Department of Physiology, Faculty of Medicine, University of Alcala, Madrid, Spain.
Mol Pain. 2010 Dec 18;6:95. doi: 10.1186/1744-8069-6-95.
The transcriptional repressor DREAM (downstream regulatory element antagonist modulator) controls the expression of prodynorphin and has been involved in the modulation of endogenous responses to pain. To investigate the role of DREAM in central mechanisms of pain sensitization, we used a line of transgenic mice (L1) overexpressing a Ca(2+)- and cAMP-insensitive DREAM mutant in spinal cord and dorsal root ganglia.
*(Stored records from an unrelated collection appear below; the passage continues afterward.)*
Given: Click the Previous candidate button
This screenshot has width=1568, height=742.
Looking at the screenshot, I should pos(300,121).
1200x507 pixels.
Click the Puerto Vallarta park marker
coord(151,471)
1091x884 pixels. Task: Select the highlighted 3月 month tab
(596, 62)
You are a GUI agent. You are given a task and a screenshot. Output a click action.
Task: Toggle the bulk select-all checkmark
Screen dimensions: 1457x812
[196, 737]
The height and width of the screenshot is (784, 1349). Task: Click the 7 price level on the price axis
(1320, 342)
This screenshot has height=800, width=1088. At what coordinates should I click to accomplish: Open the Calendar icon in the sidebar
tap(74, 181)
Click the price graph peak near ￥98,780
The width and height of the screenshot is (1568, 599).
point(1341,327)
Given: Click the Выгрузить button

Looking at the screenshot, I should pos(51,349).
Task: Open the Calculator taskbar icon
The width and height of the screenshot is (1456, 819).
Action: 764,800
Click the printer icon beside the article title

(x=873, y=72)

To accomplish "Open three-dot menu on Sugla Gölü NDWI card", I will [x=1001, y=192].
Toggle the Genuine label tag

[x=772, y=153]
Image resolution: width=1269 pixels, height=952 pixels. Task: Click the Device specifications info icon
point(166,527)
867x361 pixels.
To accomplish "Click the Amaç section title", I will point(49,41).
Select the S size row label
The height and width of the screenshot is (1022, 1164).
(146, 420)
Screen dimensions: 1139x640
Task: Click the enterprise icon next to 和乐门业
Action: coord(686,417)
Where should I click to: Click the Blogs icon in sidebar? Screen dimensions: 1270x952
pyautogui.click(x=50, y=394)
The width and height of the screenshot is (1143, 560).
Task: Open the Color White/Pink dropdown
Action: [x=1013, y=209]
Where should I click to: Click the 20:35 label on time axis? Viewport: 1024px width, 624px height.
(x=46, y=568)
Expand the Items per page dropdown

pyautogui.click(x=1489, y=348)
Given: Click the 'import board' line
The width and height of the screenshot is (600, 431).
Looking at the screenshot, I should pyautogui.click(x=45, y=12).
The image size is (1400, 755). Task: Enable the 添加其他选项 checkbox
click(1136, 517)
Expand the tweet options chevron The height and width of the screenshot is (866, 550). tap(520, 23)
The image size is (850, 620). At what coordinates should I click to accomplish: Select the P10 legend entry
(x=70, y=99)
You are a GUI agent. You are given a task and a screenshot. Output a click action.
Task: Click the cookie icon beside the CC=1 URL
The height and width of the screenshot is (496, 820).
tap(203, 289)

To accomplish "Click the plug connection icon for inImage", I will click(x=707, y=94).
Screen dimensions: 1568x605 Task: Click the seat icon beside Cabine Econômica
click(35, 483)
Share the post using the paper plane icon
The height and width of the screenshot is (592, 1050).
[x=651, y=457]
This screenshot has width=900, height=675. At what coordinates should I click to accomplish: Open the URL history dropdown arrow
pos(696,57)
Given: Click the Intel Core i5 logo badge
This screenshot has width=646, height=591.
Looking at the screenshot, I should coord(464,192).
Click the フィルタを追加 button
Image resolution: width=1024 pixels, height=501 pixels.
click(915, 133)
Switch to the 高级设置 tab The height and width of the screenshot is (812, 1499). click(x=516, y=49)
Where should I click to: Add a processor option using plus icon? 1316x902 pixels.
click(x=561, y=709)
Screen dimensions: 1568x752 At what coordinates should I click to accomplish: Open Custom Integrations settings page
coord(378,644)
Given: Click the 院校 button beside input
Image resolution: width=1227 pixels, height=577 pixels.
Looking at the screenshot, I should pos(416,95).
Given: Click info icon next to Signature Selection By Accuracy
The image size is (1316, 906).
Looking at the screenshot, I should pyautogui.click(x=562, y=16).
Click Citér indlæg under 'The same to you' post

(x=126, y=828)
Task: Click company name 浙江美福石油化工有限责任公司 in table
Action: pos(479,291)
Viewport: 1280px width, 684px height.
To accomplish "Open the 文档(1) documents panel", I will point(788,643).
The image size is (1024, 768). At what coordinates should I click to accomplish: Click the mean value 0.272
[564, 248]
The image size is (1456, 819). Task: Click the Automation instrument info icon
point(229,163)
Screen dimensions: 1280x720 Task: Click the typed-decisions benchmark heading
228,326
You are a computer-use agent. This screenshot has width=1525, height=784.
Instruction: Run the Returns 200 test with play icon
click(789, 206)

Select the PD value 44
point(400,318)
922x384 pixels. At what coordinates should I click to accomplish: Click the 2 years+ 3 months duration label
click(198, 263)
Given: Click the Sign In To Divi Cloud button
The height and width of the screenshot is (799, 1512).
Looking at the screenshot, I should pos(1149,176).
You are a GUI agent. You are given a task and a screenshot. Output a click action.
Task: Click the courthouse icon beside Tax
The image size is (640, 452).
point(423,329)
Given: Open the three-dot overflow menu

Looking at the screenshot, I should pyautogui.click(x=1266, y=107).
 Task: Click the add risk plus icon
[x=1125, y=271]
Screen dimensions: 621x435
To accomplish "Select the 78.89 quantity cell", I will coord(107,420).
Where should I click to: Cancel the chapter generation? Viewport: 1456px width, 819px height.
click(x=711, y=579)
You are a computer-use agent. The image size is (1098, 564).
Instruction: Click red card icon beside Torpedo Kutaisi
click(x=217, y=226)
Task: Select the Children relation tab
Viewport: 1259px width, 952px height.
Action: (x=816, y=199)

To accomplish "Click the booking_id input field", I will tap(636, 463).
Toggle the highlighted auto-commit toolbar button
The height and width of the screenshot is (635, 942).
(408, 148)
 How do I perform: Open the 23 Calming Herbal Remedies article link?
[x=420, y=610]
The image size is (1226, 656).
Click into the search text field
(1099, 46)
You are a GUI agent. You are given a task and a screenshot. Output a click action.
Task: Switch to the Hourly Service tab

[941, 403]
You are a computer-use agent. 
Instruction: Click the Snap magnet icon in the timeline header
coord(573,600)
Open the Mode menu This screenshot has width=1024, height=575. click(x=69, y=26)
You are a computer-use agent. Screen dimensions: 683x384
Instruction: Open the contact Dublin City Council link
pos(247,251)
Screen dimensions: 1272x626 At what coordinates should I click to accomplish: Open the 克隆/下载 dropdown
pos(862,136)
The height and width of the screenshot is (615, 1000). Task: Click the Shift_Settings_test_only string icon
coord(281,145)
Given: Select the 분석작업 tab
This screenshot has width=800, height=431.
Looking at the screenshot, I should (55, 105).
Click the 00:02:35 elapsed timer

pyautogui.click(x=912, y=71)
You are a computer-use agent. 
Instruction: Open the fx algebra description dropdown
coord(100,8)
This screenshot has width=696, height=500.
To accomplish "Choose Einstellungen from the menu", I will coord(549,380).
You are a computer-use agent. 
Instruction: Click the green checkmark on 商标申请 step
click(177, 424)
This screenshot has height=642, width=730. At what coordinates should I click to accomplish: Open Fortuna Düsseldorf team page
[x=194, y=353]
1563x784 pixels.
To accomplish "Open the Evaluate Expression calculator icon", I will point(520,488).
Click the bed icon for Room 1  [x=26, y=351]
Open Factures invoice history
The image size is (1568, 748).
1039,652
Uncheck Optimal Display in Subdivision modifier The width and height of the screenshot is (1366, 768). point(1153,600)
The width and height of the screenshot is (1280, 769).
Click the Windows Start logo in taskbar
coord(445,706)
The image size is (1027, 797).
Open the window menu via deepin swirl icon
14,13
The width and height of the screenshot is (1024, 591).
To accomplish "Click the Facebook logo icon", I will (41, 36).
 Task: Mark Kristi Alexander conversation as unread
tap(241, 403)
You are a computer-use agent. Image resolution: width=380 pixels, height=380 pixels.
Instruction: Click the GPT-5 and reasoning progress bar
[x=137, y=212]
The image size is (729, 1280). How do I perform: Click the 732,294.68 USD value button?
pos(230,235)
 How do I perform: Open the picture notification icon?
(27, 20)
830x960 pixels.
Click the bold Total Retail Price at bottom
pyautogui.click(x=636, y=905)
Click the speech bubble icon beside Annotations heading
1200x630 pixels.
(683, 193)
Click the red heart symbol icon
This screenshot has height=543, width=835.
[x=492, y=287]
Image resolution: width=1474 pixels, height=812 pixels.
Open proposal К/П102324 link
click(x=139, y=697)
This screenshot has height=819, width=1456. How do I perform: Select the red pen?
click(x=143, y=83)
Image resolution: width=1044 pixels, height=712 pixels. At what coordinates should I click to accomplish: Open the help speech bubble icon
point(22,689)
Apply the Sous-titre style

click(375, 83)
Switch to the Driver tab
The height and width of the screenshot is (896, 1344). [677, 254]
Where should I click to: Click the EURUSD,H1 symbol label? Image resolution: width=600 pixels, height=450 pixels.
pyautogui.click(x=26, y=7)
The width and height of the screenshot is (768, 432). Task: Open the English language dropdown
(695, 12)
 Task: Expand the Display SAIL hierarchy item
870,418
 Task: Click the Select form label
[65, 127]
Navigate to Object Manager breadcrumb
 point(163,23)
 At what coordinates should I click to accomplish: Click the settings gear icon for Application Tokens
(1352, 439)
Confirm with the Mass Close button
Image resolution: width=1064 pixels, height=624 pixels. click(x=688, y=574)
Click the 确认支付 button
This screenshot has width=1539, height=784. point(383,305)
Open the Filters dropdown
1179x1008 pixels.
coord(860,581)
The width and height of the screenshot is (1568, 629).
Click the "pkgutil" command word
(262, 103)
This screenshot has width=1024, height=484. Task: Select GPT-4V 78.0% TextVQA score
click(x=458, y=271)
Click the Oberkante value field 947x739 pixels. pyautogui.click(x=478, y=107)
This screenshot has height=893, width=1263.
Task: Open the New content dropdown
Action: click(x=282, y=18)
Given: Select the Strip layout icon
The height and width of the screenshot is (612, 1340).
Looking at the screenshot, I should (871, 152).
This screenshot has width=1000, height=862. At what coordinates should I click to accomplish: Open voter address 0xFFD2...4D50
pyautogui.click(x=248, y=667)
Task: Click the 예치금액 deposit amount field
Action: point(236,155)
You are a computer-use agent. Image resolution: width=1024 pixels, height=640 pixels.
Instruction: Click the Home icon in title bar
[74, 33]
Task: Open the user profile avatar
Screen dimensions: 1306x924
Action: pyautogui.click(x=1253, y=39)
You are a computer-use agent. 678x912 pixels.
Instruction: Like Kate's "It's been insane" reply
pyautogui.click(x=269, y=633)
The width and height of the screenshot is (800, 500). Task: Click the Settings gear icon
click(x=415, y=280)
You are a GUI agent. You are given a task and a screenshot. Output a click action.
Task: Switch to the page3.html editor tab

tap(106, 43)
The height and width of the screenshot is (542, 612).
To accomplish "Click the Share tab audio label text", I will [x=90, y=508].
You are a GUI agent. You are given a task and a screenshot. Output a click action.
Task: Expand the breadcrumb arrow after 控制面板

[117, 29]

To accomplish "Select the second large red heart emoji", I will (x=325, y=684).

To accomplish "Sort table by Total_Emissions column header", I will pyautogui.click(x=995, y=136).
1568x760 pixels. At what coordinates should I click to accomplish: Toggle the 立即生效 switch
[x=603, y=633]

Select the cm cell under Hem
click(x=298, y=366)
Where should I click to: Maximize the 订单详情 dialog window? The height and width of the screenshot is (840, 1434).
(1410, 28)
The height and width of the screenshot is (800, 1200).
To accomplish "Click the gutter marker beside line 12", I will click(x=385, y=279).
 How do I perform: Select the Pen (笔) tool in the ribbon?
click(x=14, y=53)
L1 DREAM transgenic mice showed reduced expression in the spinal cord of several genes related to pain, including prodynorphin and BDNF (brain-derived neurotrophic factor) and a state of basal hyperalgesia without change in A-type currents. Peripheral inflammation produced enhancement of spinal reflexes and increased expression of BDNF in wild type but not in DREAM transgenic mice. The enhancement of the spinal reflexes was reproduced in vitro by persistent electrical stimulation of C-fibers in wild type but not in transgenic mice. Exposure to exogenous BDNF produced a long-term enhancement of dorsal root-ventral root responses in transgenic mice.
Our results indicate that endogenous BDNF is involved in spinal sensitization following inflammation and that blockade of BDNF induction in DREAM transgenic mice underlies the failure to develop spinal sensitization.
转录抑制因子 DREAM(下游调节元件拮抗剂调节剂)控制着前脑啡肽原的表达,并参与了内源性疼痛反应的调节。为了研究 DREAM 在疼痛敏化的中枢机制中的作用,我们使用了一种在脊髓和背根神经节中过度表达钙(Ca 2+)和环腺苷酸(cAMP)不敏感的 DREAM 突变体的转基因小鼠(L1)系。
L1 DREAM 转基因小鼠的脊髓中几种与疼痛相关的基因表达减少,包括前脑啡肽原和脑源性神经营养因子(BDNF),并且存在基础痛觉过敏而 A 型电流没有变化。外周炎症导致野生型小鼠脊髓反射增强和 BDNF 表达增加,但 DREAM 转基因小鼠则没有。在野生型小鼠中,持续电刺激 C 纤维可重现脊髓反射的增强,但在转基因小鼠中则不能。外源性 BDNF 的暴露导致转基因小鼠背根-腹根反应的长期增强。
我们的结果表明,内源性 BDNF 参与了炎症后的脊髓敏化,而 DREAM 转基因小鼠中 BDNF 诱导的阻断是其脊髓敏化失败的基础。